#### Task instructions:
How many lines of the records hold the string "heading"? Reply with the number alone.

[Task data]

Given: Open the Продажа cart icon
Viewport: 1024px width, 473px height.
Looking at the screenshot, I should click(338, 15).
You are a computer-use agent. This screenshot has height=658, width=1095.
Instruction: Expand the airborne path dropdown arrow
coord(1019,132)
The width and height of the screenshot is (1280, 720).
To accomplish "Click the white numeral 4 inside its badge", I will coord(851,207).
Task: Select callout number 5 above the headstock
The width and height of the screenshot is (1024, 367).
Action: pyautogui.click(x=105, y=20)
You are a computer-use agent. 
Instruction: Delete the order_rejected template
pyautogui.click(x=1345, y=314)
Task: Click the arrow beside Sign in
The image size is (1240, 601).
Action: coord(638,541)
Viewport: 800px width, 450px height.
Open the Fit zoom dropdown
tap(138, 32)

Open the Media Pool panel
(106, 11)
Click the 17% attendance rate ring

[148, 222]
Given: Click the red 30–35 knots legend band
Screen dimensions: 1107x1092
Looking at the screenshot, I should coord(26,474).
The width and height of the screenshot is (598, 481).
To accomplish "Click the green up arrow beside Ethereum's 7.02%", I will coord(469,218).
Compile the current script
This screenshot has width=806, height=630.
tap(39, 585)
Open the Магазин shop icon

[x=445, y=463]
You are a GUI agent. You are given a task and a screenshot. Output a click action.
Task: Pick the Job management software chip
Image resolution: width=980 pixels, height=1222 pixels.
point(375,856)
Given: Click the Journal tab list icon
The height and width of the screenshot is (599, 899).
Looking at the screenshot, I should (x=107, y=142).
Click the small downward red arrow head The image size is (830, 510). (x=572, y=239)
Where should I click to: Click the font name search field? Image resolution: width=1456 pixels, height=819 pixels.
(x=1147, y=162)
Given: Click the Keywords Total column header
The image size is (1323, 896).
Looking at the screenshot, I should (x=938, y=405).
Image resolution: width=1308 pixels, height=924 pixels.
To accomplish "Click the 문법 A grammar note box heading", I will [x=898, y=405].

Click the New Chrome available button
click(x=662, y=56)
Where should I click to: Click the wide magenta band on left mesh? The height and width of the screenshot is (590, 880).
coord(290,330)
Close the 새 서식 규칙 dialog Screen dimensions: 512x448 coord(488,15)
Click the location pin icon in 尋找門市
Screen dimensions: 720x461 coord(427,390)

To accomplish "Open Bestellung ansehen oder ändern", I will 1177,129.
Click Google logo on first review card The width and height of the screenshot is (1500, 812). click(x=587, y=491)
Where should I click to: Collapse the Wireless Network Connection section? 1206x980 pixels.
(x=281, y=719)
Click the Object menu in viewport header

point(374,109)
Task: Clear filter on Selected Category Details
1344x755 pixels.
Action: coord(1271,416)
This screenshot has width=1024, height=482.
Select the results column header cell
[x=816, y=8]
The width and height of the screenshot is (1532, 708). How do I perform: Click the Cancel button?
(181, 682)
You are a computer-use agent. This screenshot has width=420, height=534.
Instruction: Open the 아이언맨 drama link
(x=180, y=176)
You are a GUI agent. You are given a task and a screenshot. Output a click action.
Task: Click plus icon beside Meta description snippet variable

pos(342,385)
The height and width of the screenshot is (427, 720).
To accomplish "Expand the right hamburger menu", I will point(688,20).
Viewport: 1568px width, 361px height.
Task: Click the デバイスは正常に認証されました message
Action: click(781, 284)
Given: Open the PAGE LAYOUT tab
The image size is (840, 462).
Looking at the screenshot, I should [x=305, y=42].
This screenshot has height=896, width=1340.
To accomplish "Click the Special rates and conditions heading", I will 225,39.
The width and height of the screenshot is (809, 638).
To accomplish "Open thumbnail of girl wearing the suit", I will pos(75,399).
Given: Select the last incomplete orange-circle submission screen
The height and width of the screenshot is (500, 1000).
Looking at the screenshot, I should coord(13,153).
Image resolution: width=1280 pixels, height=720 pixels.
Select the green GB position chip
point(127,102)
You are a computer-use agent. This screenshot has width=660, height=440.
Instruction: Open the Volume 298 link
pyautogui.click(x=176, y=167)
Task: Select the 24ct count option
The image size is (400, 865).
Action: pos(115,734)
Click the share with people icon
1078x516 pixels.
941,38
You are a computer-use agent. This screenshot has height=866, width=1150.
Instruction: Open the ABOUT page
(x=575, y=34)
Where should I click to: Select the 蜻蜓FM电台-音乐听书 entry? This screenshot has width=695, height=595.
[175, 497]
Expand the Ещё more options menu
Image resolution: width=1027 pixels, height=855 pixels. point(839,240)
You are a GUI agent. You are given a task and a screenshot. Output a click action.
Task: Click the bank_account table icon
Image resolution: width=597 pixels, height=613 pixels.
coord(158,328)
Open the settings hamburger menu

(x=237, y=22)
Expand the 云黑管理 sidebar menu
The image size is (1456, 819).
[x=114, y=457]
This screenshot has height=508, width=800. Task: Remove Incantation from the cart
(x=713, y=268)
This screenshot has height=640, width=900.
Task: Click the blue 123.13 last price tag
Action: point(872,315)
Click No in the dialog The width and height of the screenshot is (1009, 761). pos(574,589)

[/Task data]

#### Answer below:
2